* Input records *
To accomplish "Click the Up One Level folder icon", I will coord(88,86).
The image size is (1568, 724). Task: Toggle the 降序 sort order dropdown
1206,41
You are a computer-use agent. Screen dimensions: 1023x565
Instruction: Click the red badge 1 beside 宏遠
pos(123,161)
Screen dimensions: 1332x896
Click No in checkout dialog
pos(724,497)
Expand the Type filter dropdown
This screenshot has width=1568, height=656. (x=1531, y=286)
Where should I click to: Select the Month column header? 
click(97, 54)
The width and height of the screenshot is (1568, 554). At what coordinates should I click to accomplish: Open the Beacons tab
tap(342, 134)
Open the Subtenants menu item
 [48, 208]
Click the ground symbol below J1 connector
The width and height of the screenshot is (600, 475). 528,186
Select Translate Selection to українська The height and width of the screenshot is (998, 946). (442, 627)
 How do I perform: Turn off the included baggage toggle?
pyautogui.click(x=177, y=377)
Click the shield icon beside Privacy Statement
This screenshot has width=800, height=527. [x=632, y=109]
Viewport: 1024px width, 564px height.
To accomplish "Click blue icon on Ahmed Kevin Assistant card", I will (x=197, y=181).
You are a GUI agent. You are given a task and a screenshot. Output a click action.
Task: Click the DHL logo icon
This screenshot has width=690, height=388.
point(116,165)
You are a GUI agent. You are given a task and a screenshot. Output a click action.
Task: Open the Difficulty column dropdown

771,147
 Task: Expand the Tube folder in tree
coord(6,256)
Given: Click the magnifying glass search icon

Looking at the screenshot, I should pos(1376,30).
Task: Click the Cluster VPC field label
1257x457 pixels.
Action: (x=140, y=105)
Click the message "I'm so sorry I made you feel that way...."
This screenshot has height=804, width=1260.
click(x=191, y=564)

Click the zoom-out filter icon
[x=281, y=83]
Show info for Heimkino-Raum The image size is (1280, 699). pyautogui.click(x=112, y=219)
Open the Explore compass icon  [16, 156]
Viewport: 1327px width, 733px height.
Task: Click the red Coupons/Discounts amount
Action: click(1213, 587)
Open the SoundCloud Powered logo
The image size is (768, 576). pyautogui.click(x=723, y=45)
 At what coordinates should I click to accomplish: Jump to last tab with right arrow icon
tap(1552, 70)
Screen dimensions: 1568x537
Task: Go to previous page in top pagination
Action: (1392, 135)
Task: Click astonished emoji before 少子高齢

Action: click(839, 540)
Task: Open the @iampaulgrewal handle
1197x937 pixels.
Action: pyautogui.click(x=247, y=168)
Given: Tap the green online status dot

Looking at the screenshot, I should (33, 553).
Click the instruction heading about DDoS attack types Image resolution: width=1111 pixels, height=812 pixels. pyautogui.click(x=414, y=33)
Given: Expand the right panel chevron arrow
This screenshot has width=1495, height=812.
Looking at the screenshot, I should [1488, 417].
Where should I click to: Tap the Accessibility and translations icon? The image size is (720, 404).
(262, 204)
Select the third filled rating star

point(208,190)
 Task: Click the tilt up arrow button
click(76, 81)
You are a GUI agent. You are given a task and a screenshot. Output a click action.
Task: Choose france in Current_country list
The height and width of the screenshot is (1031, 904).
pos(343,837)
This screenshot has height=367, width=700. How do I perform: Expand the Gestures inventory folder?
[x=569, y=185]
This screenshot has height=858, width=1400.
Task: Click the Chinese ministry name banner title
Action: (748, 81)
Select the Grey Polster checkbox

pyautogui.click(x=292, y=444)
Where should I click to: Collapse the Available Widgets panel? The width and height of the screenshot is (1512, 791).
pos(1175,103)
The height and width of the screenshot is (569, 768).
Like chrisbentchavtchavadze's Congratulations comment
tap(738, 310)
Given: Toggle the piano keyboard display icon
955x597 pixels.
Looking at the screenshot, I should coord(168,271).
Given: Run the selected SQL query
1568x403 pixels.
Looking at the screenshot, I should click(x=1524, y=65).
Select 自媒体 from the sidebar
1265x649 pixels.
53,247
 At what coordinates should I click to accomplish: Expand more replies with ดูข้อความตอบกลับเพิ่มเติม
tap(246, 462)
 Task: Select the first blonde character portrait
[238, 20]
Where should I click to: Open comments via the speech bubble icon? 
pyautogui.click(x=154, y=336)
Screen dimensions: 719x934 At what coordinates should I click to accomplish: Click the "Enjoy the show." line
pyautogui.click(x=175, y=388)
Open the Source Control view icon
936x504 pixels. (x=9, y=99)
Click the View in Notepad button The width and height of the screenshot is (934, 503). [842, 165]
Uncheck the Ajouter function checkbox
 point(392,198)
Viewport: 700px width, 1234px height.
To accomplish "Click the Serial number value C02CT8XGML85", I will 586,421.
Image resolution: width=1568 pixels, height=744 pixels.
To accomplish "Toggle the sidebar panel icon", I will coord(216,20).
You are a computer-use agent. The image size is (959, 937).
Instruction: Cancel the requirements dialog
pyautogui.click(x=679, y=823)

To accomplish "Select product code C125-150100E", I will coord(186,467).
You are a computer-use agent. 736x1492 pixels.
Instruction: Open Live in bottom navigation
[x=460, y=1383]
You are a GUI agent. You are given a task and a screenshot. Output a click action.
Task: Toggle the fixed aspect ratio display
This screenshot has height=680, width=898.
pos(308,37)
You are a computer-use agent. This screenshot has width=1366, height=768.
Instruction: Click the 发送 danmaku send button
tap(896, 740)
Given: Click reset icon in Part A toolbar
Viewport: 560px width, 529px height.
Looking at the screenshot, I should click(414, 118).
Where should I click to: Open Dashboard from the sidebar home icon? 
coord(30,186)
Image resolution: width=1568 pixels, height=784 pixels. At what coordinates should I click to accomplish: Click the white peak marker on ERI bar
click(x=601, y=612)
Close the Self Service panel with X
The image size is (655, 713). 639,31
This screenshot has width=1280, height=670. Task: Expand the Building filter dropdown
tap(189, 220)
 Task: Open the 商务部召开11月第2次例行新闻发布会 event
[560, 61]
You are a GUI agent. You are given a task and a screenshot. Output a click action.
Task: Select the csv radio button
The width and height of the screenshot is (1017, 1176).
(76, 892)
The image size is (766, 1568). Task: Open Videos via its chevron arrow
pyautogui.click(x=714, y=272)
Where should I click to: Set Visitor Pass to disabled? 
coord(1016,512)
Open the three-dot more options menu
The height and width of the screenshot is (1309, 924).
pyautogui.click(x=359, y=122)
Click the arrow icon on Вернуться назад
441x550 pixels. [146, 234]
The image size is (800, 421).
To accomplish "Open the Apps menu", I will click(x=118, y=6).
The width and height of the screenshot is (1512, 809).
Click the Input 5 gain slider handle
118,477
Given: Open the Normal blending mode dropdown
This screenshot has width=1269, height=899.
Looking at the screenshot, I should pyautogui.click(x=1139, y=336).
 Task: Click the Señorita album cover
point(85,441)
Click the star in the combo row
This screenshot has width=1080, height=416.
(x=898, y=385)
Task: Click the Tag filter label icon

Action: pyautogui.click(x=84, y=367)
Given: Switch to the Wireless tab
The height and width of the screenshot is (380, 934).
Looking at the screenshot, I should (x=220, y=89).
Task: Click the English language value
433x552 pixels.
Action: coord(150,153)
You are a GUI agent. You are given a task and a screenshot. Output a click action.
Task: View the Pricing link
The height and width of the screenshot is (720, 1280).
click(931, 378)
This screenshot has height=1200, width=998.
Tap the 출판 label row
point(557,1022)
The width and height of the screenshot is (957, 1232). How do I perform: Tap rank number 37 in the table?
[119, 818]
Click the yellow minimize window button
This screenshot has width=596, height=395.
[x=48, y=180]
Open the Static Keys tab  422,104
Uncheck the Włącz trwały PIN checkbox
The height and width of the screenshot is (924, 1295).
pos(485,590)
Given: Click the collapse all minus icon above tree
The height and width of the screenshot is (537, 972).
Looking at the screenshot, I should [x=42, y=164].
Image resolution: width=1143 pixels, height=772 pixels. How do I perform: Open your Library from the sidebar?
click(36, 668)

* Directions for this task *
Every line of the entries above that holds "value" should be copied out.

* Solution to the problem *
To accomplish "Click the Serial number value C02CT8XGML85", I will 586,421.
Task: Click the English language value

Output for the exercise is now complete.